The Zero-Copy Shared Memory Bridge

Purpose

The Shared Memory Bridge is the system's high-speed data exchange tool. It allows different programming languages (C++, Python, and Node.js) to share massive amounts of data—like huge tables, grids, or maps—without needing to copy the data back and forth. By using a technique called "memory mapping," ARES ensures that data written by one language is immediately visible to another language.

Why it exists

Normally, moving data between two programs is slow. You have to save the data to a file or turn it into a long string (like JSON), send it over, and then the other program has to rebuild it. When you are dealing with millions of data points, this "copying" can take longer than the actual math. The Bridge exists to eliminate this waste. It creates a single place in your computer's memory that both languages can look at at the same time. This is called Zero-Copy because the data is never moved; it stays in one place, and only the "viewers" change.

How it works

The system uses a special file that acts as a "shared arena" for all your programs.

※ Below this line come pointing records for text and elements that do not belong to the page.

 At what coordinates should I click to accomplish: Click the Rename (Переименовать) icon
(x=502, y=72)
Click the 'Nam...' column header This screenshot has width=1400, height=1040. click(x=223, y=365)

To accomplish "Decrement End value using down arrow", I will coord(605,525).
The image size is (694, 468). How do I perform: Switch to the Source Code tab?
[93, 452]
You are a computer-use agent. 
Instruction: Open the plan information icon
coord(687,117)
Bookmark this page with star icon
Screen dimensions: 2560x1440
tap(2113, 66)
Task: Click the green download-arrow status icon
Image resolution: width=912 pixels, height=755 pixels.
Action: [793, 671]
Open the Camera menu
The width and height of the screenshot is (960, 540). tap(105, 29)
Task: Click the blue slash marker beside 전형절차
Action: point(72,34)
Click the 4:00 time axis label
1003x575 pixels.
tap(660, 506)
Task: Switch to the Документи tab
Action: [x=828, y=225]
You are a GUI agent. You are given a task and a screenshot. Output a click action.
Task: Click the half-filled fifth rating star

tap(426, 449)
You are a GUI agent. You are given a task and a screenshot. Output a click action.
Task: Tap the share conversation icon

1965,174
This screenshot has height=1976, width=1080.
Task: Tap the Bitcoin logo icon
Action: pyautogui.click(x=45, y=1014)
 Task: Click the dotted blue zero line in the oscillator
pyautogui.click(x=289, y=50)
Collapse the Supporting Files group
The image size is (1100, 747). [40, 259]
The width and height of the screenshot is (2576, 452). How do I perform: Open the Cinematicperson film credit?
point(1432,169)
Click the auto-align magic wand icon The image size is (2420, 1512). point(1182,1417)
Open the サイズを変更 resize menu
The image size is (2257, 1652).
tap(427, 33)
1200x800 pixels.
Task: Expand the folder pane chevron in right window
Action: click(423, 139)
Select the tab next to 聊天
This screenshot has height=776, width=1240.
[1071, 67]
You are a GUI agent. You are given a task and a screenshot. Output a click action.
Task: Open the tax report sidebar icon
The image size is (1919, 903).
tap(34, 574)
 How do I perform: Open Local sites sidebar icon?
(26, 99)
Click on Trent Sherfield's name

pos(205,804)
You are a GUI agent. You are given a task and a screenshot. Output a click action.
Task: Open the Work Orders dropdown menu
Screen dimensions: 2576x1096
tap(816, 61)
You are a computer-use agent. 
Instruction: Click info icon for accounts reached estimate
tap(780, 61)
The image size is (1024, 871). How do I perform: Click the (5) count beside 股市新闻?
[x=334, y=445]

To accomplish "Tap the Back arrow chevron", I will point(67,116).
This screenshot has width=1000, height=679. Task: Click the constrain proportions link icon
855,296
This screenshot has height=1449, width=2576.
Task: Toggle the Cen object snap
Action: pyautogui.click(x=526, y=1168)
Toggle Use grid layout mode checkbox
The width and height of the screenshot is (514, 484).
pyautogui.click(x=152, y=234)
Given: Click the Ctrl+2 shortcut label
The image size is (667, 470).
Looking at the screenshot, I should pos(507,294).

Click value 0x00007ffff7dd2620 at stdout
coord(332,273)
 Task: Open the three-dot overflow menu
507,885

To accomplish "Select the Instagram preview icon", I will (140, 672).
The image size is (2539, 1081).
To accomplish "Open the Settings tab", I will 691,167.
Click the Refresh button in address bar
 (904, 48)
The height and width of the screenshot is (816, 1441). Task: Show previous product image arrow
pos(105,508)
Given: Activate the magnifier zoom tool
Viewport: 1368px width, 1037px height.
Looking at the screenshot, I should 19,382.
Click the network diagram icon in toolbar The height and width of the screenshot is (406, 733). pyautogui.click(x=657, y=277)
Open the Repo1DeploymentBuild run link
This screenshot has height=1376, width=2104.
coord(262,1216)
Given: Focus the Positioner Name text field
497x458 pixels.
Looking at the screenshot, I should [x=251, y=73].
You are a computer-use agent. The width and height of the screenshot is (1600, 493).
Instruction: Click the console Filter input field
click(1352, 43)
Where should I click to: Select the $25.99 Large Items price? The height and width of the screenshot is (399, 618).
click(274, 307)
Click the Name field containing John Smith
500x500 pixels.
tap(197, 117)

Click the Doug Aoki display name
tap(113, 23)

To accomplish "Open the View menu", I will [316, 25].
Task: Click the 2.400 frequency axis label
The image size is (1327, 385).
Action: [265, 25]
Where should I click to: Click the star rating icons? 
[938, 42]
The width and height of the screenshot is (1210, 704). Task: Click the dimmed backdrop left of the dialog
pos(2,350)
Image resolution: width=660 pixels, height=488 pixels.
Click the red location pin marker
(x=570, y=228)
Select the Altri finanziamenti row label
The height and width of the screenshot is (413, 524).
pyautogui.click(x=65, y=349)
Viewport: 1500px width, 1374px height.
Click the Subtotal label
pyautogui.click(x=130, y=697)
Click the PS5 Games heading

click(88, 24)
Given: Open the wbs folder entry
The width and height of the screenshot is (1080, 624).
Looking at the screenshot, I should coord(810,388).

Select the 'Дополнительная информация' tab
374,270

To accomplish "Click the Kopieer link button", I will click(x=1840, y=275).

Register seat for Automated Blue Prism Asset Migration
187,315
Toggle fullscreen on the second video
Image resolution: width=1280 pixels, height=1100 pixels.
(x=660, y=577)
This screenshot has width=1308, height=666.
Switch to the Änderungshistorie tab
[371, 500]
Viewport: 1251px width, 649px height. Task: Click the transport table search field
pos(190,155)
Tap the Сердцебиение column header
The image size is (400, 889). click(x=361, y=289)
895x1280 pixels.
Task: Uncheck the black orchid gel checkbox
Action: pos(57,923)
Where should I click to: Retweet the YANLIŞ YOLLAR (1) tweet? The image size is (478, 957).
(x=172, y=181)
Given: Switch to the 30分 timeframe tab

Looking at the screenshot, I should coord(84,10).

  1. Creating the Arena. When the compiler starts, it creates a hidden binary file (called ares_shm.bin) that serves as the shared memory space.
  2. Writing the layout. It also creates a small map (a JSON file) that names every piece of data in the arena and explains exactly where it starts and how big it is.
  3. Mapping the memory. Every program that runs (whether it's C++ or Python) "maps" this file into its own memory space. To the program, it looks like a normal list of numbers that is already loaded and ready to use.
  4. Instant access. If a C++ simulation writes a result into the arena, a Python visualization tool can see that result immediately. It doesn't need to read a file or wait for a message; the data is already there.

Intuition

Think of the Shared Memory Bridge like a massive whiteboard in a shared office. Instead of writing a letter and mailing it to your teammate (which is like copying data), you simply write your information on the whiteboard. Your teammate can look over and see exactly what you wrote the moment you finish writing it. You both use the same board, and neither of you has to move your desk or copy the notes.

Implementation details

The coordination of this memory is handled in src/orchestrator/shared_memory.ts. It ensures that every language uses the same binary rules so they don't misunderstand each other's data.

  • Binary Layout: Data is stored in a strict, packed format with no extra spaces.
  • Standards: It uses the same "Little-Endian" format used by almost all modern computers (x86 and ARM).

Trace example

This is what happens when you pass a large grid from C++ to Python for a chart:

  1. C++ (The Producer): Writes the grid directly into the shared arena.
  2. Manifest: The system records that the "grid" starts at byte 0 and has a specific shape.
  3. Python (The Consumer): Uses a tool called np.memmap to look at the same arena file.
  4. Result: Python treats the arena like a native list. It creates the chart immediately without ever "loading" the data into its own private memory.

Related entities

  • 08_orchestrator_daemon.md: The manager that starts the different programs and ensures they all have access to the same arena.
  • 8_registry_approaches/04_data_science.md: Explains the data science tools that are the primary users of this high-speed memory.